[DATASET RECORDS Boundary: Start]
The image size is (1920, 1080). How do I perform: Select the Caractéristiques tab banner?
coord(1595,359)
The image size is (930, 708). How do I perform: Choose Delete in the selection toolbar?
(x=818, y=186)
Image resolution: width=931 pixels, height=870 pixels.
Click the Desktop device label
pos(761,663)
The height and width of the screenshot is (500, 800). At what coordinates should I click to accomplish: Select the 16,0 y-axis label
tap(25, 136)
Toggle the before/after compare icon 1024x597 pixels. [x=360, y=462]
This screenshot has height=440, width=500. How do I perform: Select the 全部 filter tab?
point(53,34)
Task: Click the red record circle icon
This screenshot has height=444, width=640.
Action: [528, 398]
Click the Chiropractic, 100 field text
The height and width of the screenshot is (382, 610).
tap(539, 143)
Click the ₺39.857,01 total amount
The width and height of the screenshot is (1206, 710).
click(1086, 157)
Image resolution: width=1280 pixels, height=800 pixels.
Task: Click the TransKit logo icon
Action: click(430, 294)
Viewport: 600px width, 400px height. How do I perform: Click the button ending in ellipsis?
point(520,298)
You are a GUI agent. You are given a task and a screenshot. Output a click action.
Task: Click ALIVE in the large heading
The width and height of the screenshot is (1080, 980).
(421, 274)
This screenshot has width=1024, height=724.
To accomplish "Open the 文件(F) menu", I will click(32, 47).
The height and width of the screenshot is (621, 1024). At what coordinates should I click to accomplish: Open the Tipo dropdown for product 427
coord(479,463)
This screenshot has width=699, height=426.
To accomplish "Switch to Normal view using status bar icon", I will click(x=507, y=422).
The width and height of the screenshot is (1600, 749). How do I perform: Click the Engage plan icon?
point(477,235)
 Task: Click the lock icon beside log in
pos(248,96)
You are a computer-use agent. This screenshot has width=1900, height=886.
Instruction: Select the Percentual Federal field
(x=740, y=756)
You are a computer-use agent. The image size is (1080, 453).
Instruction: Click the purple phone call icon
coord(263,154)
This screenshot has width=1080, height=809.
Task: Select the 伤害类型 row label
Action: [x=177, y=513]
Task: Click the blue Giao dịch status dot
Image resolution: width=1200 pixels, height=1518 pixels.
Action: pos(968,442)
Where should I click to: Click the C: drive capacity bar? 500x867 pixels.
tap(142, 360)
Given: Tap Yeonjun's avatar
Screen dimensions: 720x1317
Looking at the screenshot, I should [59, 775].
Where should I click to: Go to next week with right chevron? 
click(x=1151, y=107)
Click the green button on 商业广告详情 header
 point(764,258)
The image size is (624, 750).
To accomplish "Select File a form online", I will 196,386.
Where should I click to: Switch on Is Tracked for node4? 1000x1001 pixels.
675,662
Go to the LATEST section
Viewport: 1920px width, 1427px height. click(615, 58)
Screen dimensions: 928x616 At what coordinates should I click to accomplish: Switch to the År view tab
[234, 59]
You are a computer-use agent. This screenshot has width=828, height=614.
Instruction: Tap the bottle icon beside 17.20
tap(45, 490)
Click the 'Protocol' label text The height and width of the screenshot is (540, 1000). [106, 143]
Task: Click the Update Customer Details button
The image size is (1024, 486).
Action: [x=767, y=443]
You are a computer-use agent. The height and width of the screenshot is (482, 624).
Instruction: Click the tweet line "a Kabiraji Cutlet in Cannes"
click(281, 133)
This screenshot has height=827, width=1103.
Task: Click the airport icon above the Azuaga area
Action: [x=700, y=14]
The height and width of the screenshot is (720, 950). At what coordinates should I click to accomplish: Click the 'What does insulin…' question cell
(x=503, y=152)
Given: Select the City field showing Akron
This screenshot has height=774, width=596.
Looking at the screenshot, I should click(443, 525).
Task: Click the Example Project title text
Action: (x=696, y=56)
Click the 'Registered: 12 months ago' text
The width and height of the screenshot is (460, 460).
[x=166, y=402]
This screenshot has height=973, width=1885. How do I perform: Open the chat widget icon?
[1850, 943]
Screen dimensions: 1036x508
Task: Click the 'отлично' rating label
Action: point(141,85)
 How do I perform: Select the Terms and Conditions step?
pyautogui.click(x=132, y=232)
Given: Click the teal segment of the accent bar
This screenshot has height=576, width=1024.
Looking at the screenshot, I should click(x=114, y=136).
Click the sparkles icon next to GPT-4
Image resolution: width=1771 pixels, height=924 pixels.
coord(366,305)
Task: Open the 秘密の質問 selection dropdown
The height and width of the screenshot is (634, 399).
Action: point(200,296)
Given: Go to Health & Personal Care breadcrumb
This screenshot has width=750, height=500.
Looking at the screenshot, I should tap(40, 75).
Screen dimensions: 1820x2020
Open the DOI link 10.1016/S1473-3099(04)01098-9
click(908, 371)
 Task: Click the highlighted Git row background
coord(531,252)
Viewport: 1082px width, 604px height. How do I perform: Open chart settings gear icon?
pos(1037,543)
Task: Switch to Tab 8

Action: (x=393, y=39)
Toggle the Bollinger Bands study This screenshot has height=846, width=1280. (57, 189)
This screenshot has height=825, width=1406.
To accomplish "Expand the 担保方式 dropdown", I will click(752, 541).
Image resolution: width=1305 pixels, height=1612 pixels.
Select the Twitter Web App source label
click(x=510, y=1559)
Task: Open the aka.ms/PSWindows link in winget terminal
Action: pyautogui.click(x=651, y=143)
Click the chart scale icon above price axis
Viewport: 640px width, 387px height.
[DATASET RECORDS Boundary: End]
## ACTION ITEM
Going back over the entries above, copy word for word every line from the one that has "Click the Chiropractic, 100 field text" on through the one that has "Click the ₺39.857,01 total amount".

## ANSWER FOR THE TASK
Click the Chiropractic, 100 field text
The height and width of the screenshot is (382, 610).
tap(539, 143)
Click the ₺39.857,01 total amount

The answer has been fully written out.